# WHAT THE TASK REQUIRES
Set down the line containing "You are a GUI" and each line after it through the last line of the records, exactly, leaving pictures out.

Saved entries
§ §

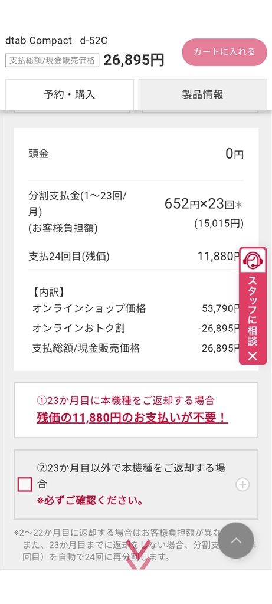Check the 23か月目以外 return confirmation checkbox
The height and width of the screenshot is (604, 272).
point(25,485)
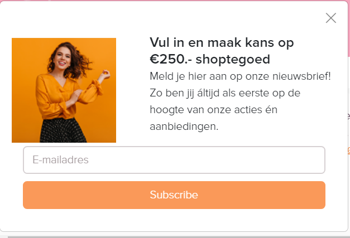Click the orange Subscribe button
The height and width of the screenshot is (238, 350).
point(174,195)
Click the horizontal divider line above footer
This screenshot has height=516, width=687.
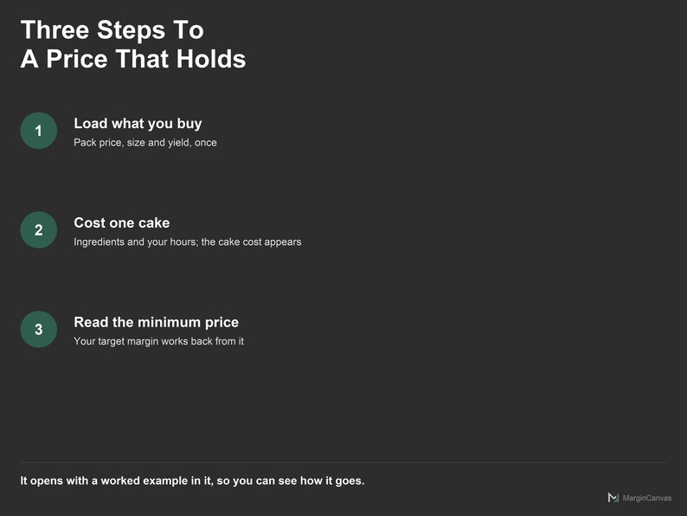[344, 462]
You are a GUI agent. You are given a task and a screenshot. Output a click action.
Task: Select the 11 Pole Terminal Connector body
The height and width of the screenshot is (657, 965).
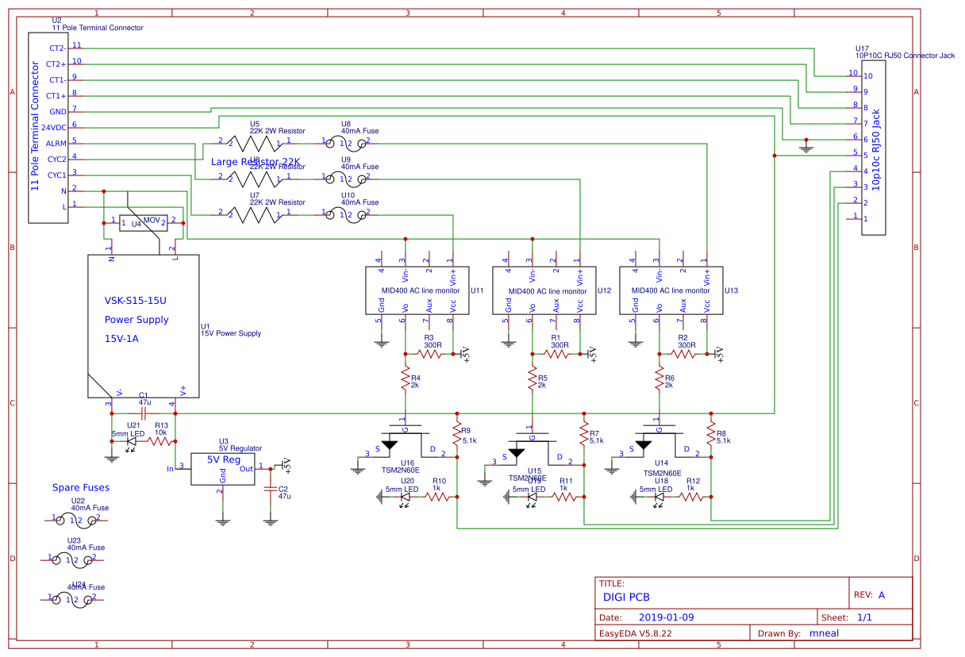[x=48, y=127]
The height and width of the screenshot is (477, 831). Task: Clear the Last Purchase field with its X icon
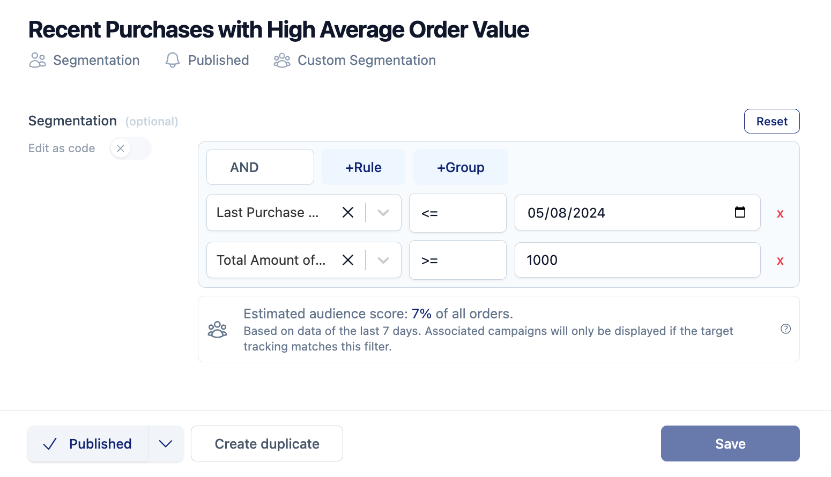point(347,212)
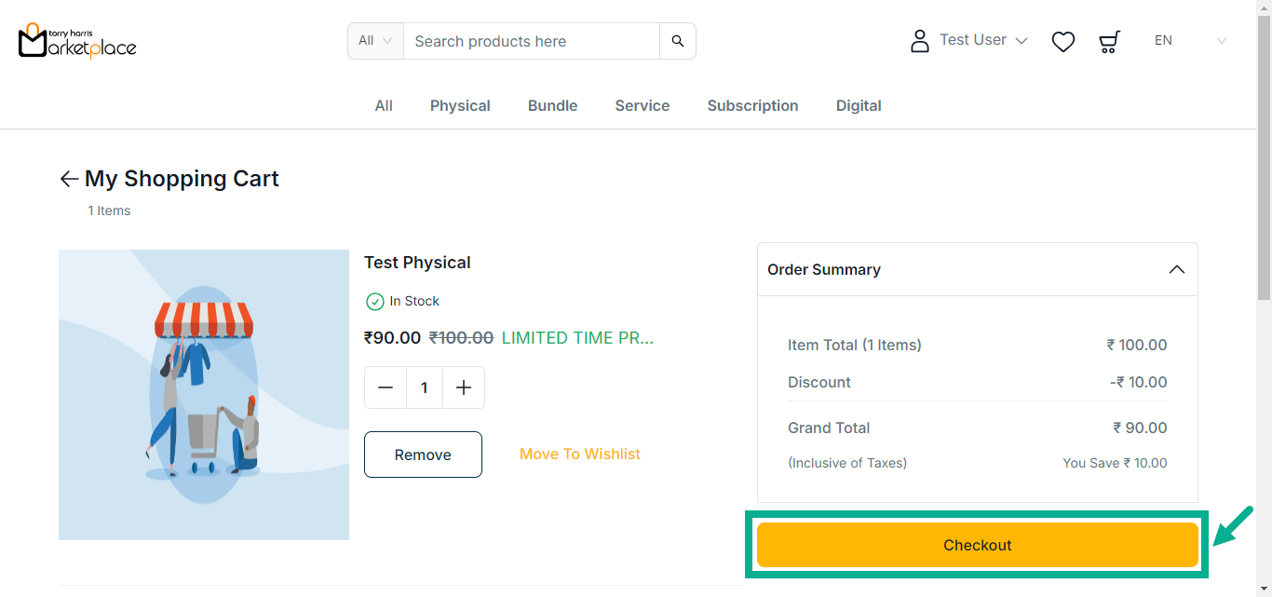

§ §

# EXERCISE OUTPUT
You are a GUI agent. You are given a task and a screenshot. Output a click action.
Task: Select the 11 Pole Terminal Connector body
The height and width of the screenshot is (657, 965).
[x=48, y=127]
The height and width of the screenshot is (477, 831). Task: Clear the Last Purchase field with its X icon
point(347,212)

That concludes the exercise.